There's something quietly defiant about Dimple 15 Year Old still occupying shelf space in 2026. In an era where every other brand is chasing single malt prestige or slapping 'craft' on anything that sits still long enough, Dimple has been doing its thing since 1890 — the same pinched bottle, the same unhurried approach to blended Scotch. The litre format at £69.95 and 43% ABV puts it in interesting territory: more serious than your everyday blend, but not trying to compete with the single malt crowd. That's a positioning I can respect.
For those unfamiliar, Dimple — known as Pinch in the US market — sits within the Diageo stable and has long been one of those blends that punches quietly above its weight. The 15-year age statement is genuine and increasingly rare in the blended category, where NAS expressions have become the norm as producers scramble to manage maturing stock. That alone makes this worth a second look. Fifteen years of maturation in a blend means the grain and malt components have had real time to integrate, and at 43% rather than the standard 40%, there's a touch more conviction behind it.
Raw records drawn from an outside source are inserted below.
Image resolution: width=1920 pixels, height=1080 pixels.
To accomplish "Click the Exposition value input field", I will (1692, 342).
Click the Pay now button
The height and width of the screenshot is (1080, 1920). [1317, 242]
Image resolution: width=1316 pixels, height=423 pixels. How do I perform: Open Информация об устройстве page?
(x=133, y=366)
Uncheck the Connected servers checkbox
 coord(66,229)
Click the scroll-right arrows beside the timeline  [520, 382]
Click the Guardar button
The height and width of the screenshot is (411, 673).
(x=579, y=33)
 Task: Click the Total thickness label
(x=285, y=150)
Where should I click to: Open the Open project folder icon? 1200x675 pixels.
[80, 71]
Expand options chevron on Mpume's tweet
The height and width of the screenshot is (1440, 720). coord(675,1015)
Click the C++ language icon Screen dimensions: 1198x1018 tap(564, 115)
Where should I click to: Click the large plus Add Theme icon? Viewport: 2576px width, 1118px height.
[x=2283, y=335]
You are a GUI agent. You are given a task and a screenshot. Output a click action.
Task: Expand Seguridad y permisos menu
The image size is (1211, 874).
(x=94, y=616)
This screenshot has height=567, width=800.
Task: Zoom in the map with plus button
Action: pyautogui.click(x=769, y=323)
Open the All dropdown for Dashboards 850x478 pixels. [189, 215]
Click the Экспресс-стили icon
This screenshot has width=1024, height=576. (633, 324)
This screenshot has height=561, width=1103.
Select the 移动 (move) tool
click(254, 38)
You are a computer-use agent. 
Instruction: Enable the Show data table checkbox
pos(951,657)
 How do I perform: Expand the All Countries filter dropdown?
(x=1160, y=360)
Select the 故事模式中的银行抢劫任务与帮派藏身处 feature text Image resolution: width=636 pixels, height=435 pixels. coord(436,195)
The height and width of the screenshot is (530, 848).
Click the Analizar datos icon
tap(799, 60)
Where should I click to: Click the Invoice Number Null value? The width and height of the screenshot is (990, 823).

What I find compelling about Dimple 15 is where it sits in the broader blended Scotch landscape. The category has been in a strange place for the past decade — squeezed between premium single malts on one side and budget blends on the other. The mid-range aged blend, once the backbone of Scotch whisky, has been somewhat orphaned. Dimple 15 is one of the few that hasn't abandoned that ground. It's a blend that actually wants to be a blend, built for harmony and drinkability rather than pretending to be something it isn't.
Tasting Notes
I won't fabricate specific flavour descriptors here — what I will say is that at 15 years old and 43% ABV, you're looking at a blend with genuine depth and a smoothness that comes from age rather than dilution. The higher strength gives it more presence on the palate than many competitors in this bracket. This is a whisky that has had time to develop complexity, and it shows.
The Verdict
At £69.95 for a full litre, the value calculation works out rather well. That's effectively around £52 at a standard 70cl equivalent, which for a 15-year-old whisky of any description is competitive. Compare that to aged single malts at twice the price and you start to see the quiet logic of Dimple's proposition. It's not glamorous. It won't generate breathless YouTube unboxings. But it's a well-made, properly aged blend at a fair price, and in this market, that counts for something. I'm giving it 8.1 out of 10 — a solid, confident score for a whisky that delivers reliable quality without the theatre.
Best Served
Dimple 15 is built for versatility. Neat with a few drops of water lets the aged character speak, but honestly, this is a brilliant highball whisky — the blend's inherent smoothness and integration make it ideal lengthened with good soda water over plenty of ice. It's also one of the better blends for a Rob Roy if you're in a cocktail mood. Don't overthink it. Dimple never has.